Ce dont nous faisons ainsi l’expérience n’a-t-il pas quelque chose à voir avec la vie quotidienne ? Très loin du rêve qui peut nous habiter, d’un discernement « en laboratoire », c’est-à-dire mené dans des conditions optimales d’écoute de l’Esprit, bénéficiant d’une sorte de claire vision panoramique, dans un environnement protégé de tout germe étranger. Si nous avions pu imaginer la Congrégation générale ainsi, eh bien, l’exercice ramène bien vite à une réalité plus prosaïque. Nous sommes assez proches, finalement, de ce dont on fait l’expérience, chaque jour, quand on doit avancer vaille que vaille et prendre des décisions, petites ou grandes, le moins mal possible, en fonction d’un nombre limité d’éléments.

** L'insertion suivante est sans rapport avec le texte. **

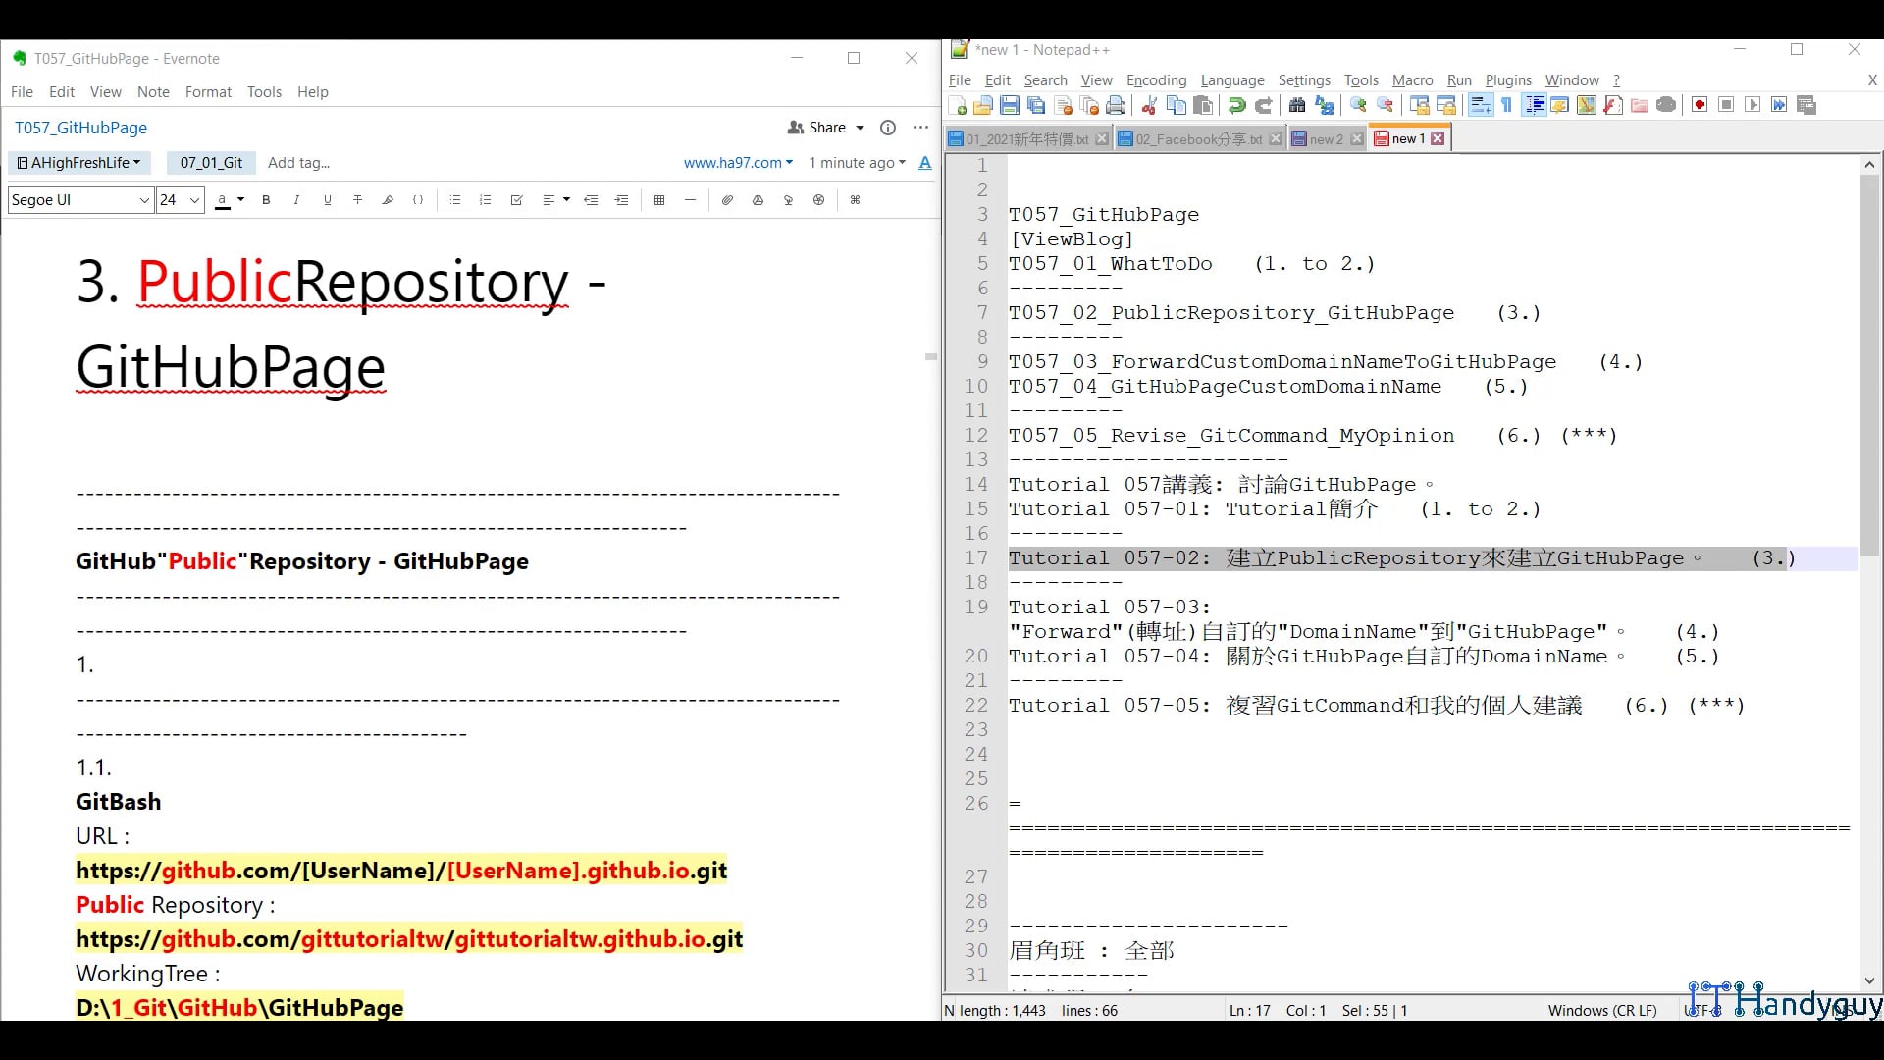Open the font color picker in Evernote
The width and height of the screenshot is (1884, 1060).
(229, 200)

Mais au fait, y a-t-il un vrai discernement qui puisse s’élaborer « en laboratoire » ? J’en doute beaucoup car il aurait écarté de son propos toute la matière vivante, celle qui, justement, ne s’appréhende jamais facilement. Apparemment, notre Dieu a choisi de nous parler ainsi, au beau milieu de tout ce qui nous arrive et qui souvent tire à hue et à dia. Il suffit par exemple d’ouvrir le psautier pour s’en rendre compte.
Mais alors, comment reconnaître dans tout cela, ce qui vient de Dieu ? Chaque matin, dans ma prière, je repense à ce que nous a dit le pape François, et me vient également son attitude, sa manière d’être, elle aussi très parlante. Il nous a invités à supplier pour demander la consolation, prière qui « constitue le principal service qu’on rend à la joie ».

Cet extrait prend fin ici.